Gov. Andrew Cuomo, who has the final authority on the some 700 school districts across the state, said Wednesday, the decision could be different in different regions based on the infection rate during the first week in August.
“You have variations in the infection rate across the state. If I have a lower infection rate in upstate New York, is it safer to have more school days there than in a region with a higher infection rate,” he said during a press briefing on Wednesday. “We want to make that decision with the best available data. The facts change day-to-day, week-to-week. We understand there is a drop dead date and we want to wait until that date to make a decision.”
He said school officials have indicated the end of the first week in August is that date “so they can turn on the switches and get everything ready by September so we will look at the data in that first week and make a decision.”
There are scores of charter, parochial and other private schools that must also be considered but Cuomo said their reopening plans would likely be tied to the school districts where they are located since so many issues are interconnected, like the area’s infection rate on the one side of the equation and transportation on the other.

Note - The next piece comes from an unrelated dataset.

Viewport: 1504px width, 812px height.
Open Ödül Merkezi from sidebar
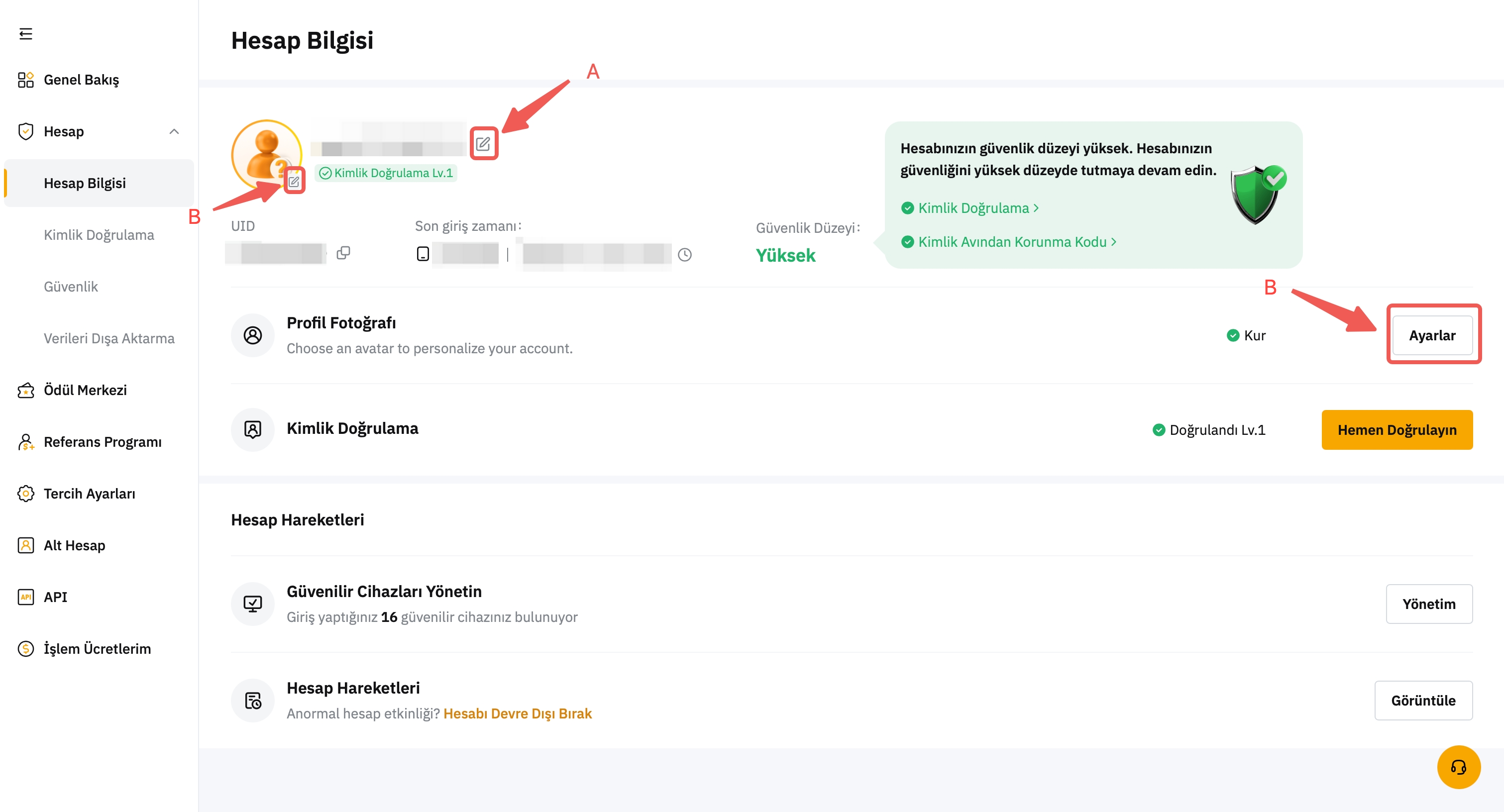pos(85,390)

Some theoretical ideas that are floated include rotating days with students attending classes at the school on some days and doing online learning on other days, staggering classes through a longer school day or starting the school year with all online learning and re-examining the issue at a later date.
The obstacles, though, are immense and include dealing with 700 different bargaining units, socially distancing hundreds of students throughout a school day in limited space, transportation and school supplied meals.
Andy Pallotta, president of the New York State United Teachers, said parents and school staff must have a seat at the table when discussing reopening school. And, funding provided to ensure the following:
- Personal protective equipment for every student and staff member.
- Appropriate cleaning and disinfecting protocols.
- Require six feet of social distancing inside school buildings.
- Accommodations for students and staff who are at higher risk for contracting this illness.
- Ensure adequate mental health services.
- Maintain equitable access to a well-rounded education for every student.
“Health and safety of students, families, educators and other school staff, and equitable access to a high-quality education must be the top priorities in reopening schools,” he said in a statement. “The federal government’s demands that schools reopen without concern for health, safety and equity are simply out of touch.”
Earlier this week, President Donald Trump said he would use the power of the federal government to open schools this fall across the nation. Cuomo, however, said all decisions regarding schools are, by law, left to the states.
“That is the law and that is how we will proceed,” Cuomo said. “The President does not have the authority to open schools. We will open the schools if it is safe to open schools.”
Schools have a more profound effect on our society than just the students’ well-being. Many working parents rely on the school day as a form of day care while they work.
Trump did threaten to withhold funding from the states who do not open schools, but out of the some $70 billion New York spends on education per year, about $3.5 billion comes from the federal government.